NSW Bushfires Smoke Blankets Sydney, Haze Reaches New Zealand

As one of Australia’s worst bushfire seasons continues, the haze has travelled across the Tasman Sea to our neighbours.

REUTERS/STEPHEN COATES
The Sydney Opera House is seen through smoke from bushfires in Sydney, Australia, November 11, 2019.

As authorities declare a state of emergency in one of Australia’s worst bushfire seasons, the smoke has reached as far as New Zealand. 

Satellite imagery has shown that the smoke had already travelled across the Tasman Sea onto New Zealand’s South Island as of Saturday, and it’s expected to reach the North Island by Wednesday afternoon. 

On Tuesday morning New Zealand Prime Minister Jacinda Ardern confirmed to One News that 21 additional firefighters would be sent over to help battle the fires in New South Wales. 

The fires have swept across New South Wales and Queensland, with the Rural Fire Service urging residents in high risk areas to evacuate ahead of looming “catastrophic” fire conditions.

On Monday afternoon NSW Health advised people in Sydney and the Hunter to take precautions as poor air quality’s expected from the smoke being blown south from fires on the Mid-North Coast.

“The best way to reduce exposure to smoke is to stay indoors with the doors and windows shut,” said NSW Health Director of Environmental Health, Dr Richard Broome.

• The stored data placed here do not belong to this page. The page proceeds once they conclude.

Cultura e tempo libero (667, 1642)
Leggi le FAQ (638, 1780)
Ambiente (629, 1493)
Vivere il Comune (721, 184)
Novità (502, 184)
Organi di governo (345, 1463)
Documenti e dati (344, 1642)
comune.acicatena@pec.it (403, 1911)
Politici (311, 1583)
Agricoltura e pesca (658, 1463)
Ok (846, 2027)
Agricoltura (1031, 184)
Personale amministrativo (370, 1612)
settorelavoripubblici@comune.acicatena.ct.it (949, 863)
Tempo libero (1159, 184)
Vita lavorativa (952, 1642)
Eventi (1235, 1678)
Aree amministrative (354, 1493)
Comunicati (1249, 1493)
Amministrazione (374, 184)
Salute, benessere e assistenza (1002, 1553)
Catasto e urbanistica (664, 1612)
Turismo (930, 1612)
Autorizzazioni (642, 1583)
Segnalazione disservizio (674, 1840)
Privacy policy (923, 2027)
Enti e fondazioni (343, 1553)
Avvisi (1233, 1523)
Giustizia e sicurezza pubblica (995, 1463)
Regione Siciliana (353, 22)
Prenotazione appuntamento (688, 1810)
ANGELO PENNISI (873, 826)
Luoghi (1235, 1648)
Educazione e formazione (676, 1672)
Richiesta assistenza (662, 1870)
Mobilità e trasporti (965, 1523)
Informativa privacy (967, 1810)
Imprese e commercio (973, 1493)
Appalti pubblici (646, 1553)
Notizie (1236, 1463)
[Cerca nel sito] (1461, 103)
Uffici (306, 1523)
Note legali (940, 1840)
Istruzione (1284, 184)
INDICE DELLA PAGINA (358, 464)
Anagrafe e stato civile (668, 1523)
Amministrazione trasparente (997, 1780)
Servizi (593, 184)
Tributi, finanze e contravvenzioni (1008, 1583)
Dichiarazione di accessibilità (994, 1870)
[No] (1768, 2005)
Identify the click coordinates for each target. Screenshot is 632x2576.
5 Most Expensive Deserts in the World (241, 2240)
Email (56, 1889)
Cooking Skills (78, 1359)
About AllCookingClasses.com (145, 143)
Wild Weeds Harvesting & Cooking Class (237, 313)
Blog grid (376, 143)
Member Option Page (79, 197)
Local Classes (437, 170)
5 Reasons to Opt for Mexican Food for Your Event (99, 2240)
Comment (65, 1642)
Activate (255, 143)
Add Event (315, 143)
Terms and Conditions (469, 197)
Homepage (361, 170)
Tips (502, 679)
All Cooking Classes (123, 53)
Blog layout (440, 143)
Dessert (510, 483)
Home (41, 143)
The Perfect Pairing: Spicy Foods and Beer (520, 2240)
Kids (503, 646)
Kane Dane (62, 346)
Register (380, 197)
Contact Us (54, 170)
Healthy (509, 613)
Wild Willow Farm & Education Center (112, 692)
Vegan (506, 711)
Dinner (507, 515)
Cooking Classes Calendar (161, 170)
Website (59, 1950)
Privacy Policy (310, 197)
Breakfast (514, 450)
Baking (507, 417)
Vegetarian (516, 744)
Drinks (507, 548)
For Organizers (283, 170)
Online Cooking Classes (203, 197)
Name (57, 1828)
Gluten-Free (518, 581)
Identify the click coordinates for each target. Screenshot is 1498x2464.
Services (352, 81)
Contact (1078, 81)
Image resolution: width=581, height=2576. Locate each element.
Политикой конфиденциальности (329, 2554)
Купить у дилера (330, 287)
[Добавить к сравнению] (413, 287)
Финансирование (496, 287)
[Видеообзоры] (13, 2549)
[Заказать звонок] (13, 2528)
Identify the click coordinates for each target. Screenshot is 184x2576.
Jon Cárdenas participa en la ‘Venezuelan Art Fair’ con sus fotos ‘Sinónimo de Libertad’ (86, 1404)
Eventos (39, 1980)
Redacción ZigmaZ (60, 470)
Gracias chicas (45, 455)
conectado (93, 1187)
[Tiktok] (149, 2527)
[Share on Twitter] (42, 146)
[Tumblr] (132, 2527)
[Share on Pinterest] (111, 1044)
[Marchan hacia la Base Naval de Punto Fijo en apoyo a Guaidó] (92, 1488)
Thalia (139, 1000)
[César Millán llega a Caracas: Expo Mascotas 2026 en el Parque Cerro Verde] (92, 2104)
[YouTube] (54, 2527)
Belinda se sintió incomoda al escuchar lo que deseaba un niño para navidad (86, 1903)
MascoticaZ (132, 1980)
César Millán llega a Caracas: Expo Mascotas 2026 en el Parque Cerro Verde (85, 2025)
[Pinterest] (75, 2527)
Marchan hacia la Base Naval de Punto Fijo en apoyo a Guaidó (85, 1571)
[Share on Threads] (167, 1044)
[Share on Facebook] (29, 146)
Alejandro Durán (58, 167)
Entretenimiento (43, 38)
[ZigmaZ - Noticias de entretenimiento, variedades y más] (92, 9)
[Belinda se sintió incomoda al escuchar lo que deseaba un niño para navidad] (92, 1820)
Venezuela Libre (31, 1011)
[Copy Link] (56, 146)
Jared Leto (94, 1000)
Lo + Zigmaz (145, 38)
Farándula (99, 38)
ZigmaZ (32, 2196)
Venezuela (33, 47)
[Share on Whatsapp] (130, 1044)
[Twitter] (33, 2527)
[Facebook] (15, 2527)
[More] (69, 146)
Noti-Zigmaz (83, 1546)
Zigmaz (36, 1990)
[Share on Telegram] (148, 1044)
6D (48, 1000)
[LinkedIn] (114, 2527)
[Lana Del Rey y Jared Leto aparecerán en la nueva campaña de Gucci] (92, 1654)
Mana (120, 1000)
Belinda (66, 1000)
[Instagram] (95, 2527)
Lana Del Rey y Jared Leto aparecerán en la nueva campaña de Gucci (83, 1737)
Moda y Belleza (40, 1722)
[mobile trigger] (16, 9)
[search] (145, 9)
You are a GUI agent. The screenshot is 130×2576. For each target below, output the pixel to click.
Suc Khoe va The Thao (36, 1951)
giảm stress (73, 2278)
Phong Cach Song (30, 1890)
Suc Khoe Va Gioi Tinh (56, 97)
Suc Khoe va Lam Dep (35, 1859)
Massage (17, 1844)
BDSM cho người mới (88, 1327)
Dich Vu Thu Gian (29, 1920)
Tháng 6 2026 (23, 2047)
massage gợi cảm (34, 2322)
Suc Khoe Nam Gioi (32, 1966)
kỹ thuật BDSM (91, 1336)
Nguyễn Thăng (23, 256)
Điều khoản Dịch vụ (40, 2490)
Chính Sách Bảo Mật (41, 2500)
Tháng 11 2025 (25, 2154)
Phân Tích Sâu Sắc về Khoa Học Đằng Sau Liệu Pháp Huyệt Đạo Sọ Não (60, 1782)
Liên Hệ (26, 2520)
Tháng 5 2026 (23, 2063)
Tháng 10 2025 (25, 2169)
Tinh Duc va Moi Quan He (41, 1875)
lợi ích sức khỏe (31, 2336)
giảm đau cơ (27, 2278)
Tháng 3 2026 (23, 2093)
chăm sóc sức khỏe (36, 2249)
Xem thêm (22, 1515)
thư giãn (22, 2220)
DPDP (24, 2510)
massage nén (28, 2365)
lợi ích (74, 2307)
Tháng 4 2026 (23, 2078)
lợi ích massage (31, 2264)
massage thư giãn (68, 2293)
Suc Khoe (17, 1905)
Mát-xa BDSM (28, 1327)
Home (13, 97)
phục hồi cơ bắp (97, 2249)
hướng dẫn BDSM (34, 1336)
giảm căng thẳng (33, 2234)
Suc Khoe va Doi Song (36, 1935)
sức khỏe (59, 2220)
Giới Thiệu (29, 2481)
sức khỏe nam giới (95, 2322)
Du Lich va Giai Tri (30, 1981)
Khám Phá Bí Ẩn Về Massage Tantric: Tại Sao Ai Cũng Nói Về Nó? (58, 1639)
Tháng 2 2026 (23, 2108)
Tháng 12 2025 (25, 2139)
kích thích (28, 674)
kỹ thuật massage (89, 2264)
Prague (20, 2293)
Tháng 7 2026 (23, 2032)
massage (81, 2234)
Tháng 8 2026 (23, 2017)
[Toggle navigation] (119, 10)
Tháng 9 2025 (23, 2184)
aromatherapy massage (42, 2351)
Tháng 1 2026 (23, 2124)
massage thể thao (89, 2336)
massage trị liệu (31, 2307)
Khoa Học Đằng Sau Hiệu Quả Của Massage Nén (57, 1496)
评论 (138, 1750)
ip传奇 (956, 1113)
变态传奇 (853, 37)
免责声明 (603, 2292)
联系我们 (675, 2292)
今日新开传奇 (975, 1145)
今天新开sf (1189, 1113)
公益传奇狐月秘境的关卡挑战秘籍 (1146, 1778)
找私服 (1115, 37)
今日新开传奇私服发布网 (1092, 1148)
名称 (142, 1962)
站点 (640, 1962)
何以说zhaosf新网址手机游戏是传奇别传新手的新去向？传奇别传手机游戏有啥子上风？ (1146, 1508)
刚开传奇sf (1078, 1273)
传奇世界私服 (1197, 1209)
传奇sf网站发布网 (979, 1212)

“Air conditioning can also help to filter particles from indoor air.”

Bushfires have already killed three people in NSW and destroyed more than 150 homes. Officials expect adverse heat and wind conditions to peak at “unprecedented” levels on Tuesday.

The current severe outbreak, well before the summer peak, has caught many by surprise.

“Everybody has to be on alert no matter where you are and everybody has to assume the worst and we cannot allow complacency to creep in,” NSW Premier Gladys Berejiklian told reporters in Sydney.

The country’s most populous city has been designated at “catastrophic fire danger” for Tuesday, when temperatures as high as 37 degrees Celsius are forecast to combine with powerful winds for potentially deadly conditions. It is the first time Sydney has been rated at that level since new fire danger ratings were introduced in 2009.